- [WHAT YOU ARE ASKED TO DO]
In the records below, find the line containing "WordPress (282, 997)" and the line containing "Clearance (410, 1828)". Give again exactly those lines and every line between them, omitting the pictures.

- [DATA EXCERPTS]
# # #
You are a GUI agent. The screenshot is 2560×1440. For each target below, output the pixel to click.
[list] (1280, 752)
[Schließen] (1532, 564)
# # #
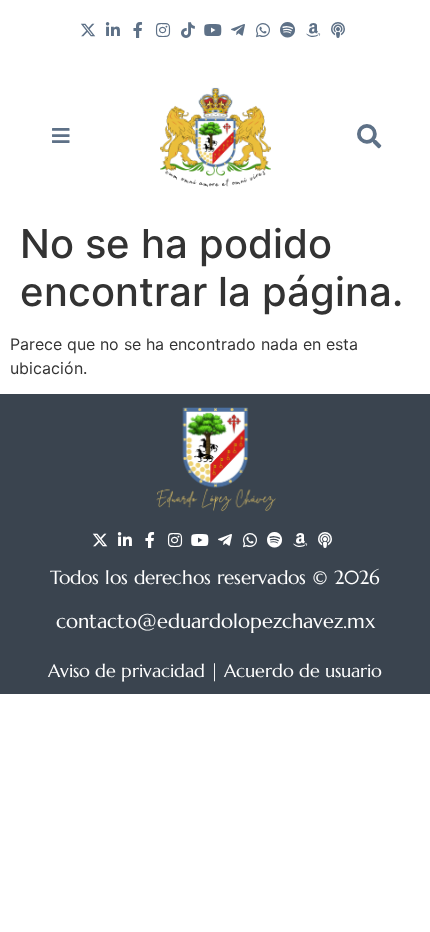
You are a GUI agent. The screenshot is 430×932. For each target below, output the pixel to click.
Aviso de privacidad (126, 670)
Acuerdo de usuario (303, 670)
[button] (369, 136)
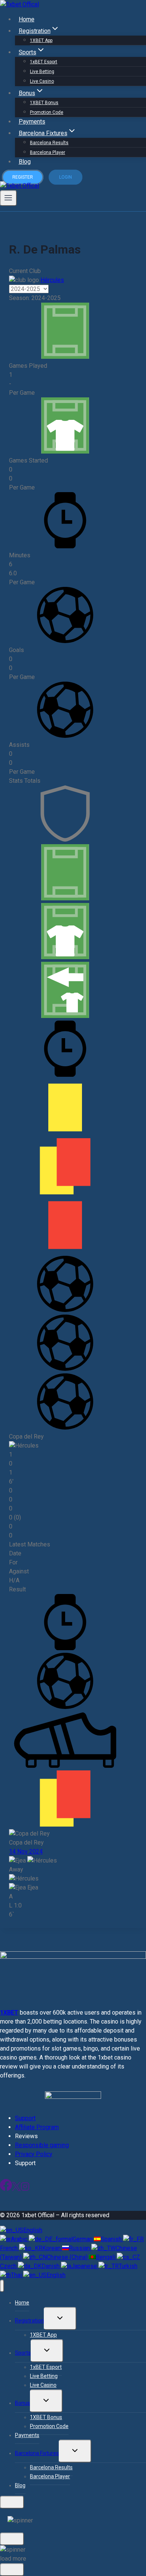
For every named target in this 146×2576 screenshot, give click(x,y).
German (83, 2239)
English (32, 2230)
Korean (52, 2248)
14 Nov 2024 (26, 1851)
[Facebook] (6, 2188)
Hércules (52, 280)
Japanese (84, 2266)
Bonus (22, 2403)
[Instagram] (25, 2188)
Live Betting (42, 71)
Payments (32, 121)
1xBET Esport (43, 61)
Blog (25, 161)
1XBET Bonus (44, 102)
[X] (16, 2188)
# # #
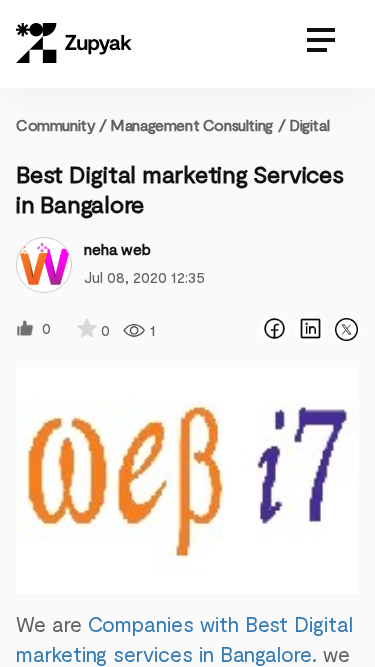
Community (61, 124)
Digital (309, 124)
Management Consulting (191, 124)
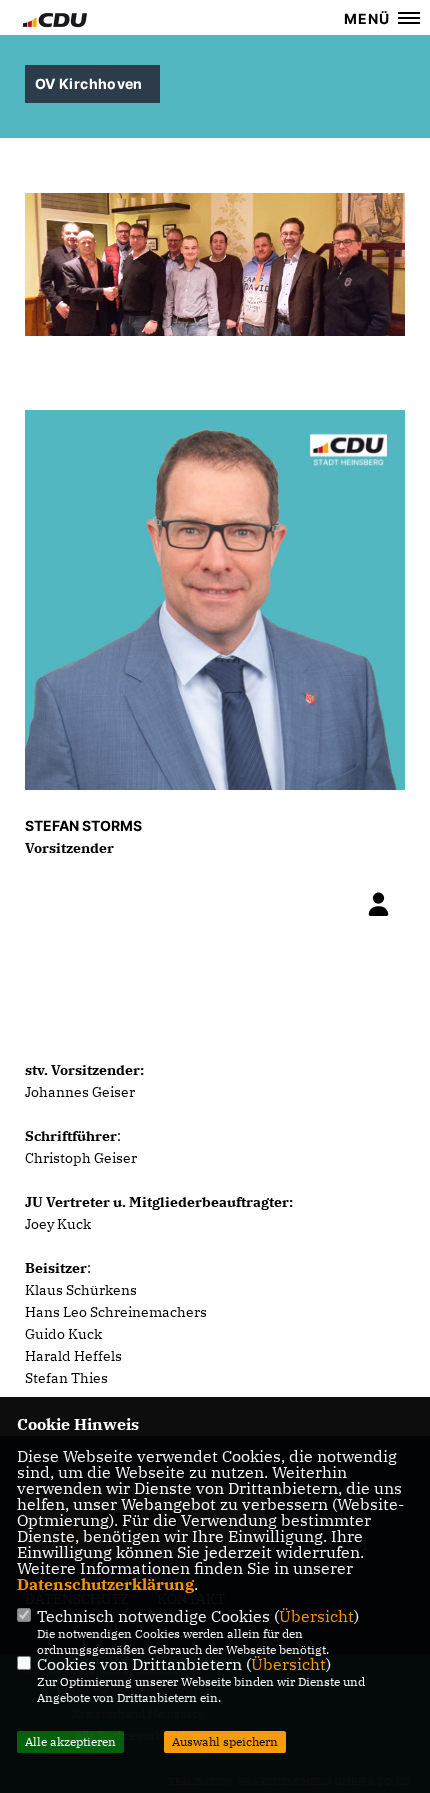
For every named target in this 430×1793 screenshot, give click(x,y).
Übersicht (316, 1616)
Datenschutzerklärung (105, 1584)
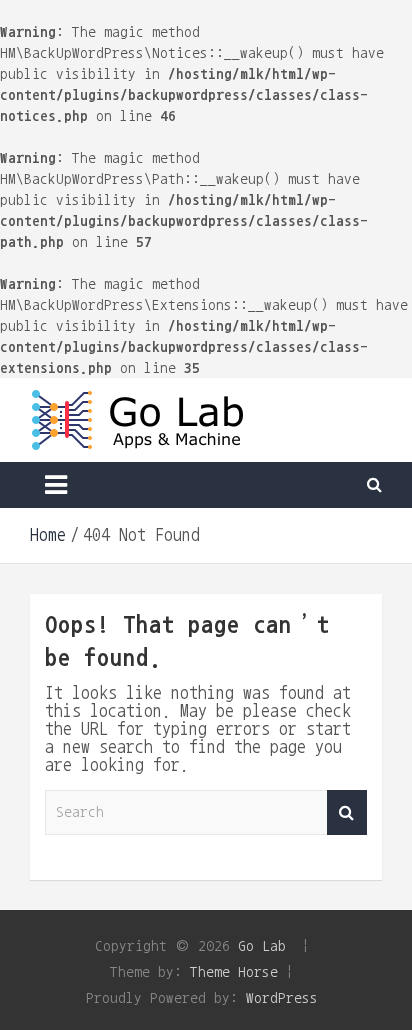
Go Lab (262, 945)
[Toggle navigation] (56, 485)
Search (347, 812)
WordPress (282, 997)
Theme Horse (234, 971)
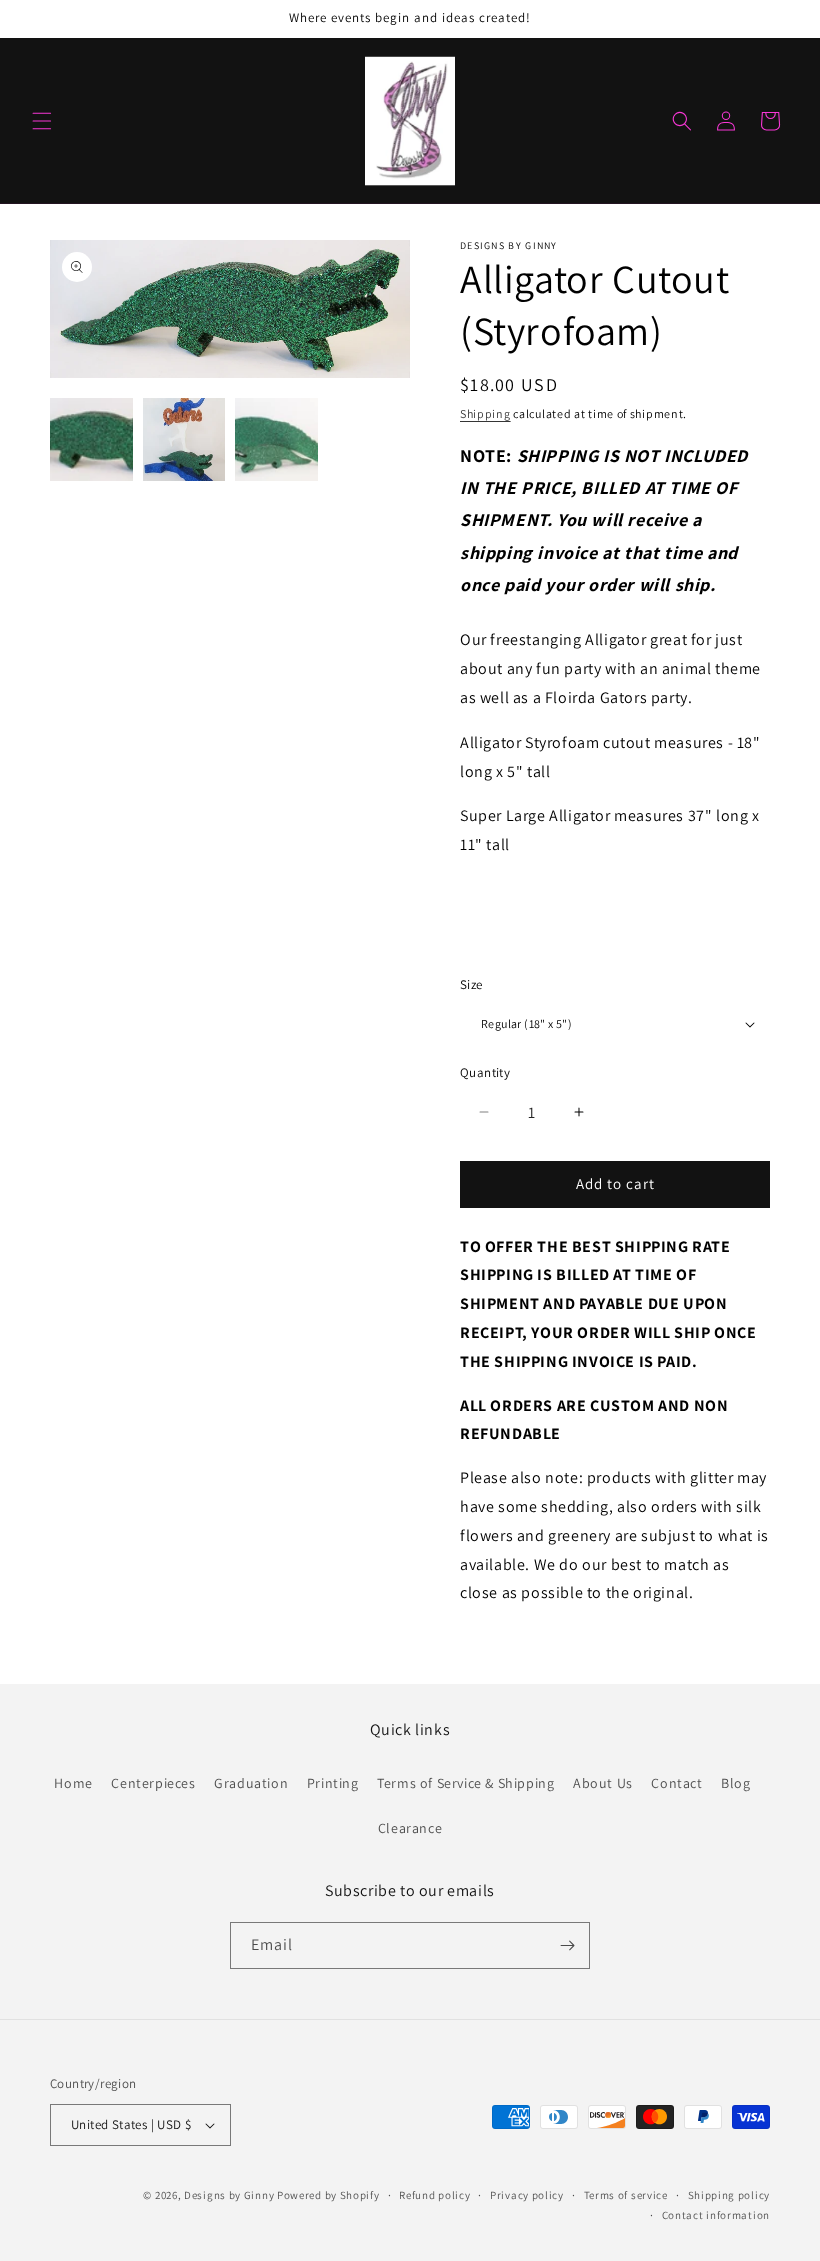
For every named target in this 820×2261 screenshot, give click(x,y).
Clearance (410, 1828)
# # #
- [TASK RESPONSE]
WordPress (282, 997)
Theme Horse (234, 971)
For every named target in this 820×2261 screenshot, give click(x,y).
Clearance (410, 1828)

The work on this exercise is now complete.